Atualmente, os BMS comuns monitorizam principalmente tensão, corrente e temperatura, recorrendo a cálculos externos para estimar o estado de saúde da bateria, sendo difícil identificar atempadamente danos internos ou envelhecimento em células individuais. O novo sistema ultrapassa esta limitação através de algoritmos e modelos, sendo capaz de identificar falhas de forma independente, monitorizar a degradação das células da bateria e alertar para a necessidade de manutenção quando necessário.
Melhorar a capacidade de deteção de segurança é um dos objetivos centrais do projeto. Christoph Drießen, do Instituto de Segurança Veicular da Universidade de Tecnologia de Graz, afirma que o sistema de gestão de baterias é crucial para garantir uma operação mais segura e sustentável dos veículos elétricos. Para treinar o sistema, os investigadores provocaram danos intencionais nas baterias durante testes laboratoriais, como simular pequenas colisões de estacionamento através de deformação mecânica, e desenvolveram algoritmos capazes de identificar danos semelhantes em baterias reais com base nesses dados.

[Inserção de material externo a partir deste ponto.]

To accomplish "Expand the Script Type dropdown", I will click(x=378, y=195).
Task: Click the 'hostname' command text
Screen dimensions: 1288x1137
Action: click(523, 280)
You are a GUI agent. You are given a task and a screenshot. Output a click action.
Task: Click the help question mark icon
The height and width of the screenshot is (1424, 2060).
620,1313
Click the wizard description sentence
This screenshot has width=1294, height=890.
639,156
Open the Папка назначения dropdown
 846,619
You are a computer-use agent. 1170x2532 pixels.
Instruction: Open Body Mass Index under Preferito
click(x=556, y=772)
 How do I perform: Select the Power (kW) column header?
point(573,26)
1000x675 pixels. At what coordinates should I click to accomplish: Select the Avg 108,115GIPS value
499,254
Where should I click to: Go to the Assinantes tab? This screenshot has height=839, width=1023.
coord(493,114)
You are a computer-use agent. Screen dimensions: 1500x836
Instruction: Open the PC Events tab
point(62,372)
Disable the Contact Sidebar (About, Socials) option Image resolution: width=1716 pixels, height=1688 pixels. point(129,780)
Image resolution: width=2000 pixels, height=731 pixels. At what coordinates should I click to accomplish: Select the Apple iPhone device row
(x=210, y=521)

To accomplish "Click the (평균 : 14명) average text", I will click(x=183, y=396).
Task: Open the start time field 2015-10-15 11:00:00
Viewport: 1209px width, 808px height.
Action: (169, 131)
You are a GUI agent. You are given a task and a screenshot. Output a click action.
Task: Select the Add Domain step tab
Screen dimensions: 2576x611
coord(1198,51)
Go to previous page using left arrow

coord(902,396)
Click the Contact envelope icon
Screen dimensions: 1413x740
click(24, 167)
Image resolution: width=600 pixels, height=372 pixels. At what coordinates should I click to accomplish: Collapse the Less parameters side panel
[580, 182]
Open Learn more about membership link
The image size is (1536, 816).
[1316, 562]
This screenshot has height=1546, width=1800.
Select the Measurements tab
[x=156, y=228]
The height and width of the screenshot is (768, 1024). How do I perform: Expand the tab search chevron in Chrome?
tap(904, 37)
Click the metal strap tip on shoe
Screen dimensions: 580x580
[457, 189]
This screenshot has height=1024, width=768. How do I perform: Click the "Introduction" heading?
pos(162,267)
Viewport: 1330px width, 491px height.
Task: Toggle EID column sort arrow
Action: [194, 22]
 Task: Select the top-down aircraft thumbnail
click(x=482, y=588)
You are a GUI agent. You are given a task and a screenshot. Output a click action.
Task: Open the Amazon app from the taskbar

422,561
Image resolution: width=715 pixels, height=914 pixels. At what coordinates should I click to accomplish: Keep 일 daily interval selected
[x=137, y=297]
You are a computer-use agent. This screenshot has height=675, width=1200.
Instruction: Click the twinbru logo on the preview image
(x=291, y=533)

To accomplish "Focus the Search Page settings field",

O sistema utiliza a técnica de sensor de espetroscopia de impedância eletroquímica (EIS), que mede diretamente a resistência interna das células da bateria, contornando assim as inferências externas e obtendo informações de estado diretamente do interior da bateria. Os investigadores salientam que esta camada adicional de monitorização permite detetar células danificadas numa fase mais precoce, reduzindo os riscos de segurança e permitindo a realização de manutenção antes que os problemas se agravem. Drießen considera que muitos perigos poderiam ser evitados se o BMS conseguisse identificar atempadamente falhas e danos em células individuais da bateria.
No que diz respeito à monitorização do envelhecimento, a equipa da Universidade de Tecnologia de Graz construiu um modelo capaz de prever as variações de volume das células da bateria durante os ciclos de carga e descarga. A expansão excessiva aumenta a pressão mecânica no interior do pack de baterias, acarretando riscos de fissuras, deformações, curtos-circuitos internos e picos de temperatura. Paralelamente, investigadores da Universidade Livre de Bruxelas desenvolveram outro modelo para monitorizar as alterações de envelhecimento e vida útil no interior das células da bateria. A equipa afirma que, enquanto os testes atuais geralmente apenas mostram a perda de capacidade da bateria em relação ao estado original, o novo modelo consegue revelar mais alterações internas nas células durante o processo de envelhecimento, fornecendo referências para otimizar o desempenho, a vida útil e a segurança.
Apesar das funcionalidades acrescidas, os investigadores indicam que o BMS melhorado não aumentará significativamente o volume ou peso dos sistemas existentes. Atualmente, já foi construído um demonstrador ao nível do módulo de bateria, e os projetos subsequentes visam promover a tecnologia para aplicação industrial. Os resultados foram publicados no Journal of Power Source.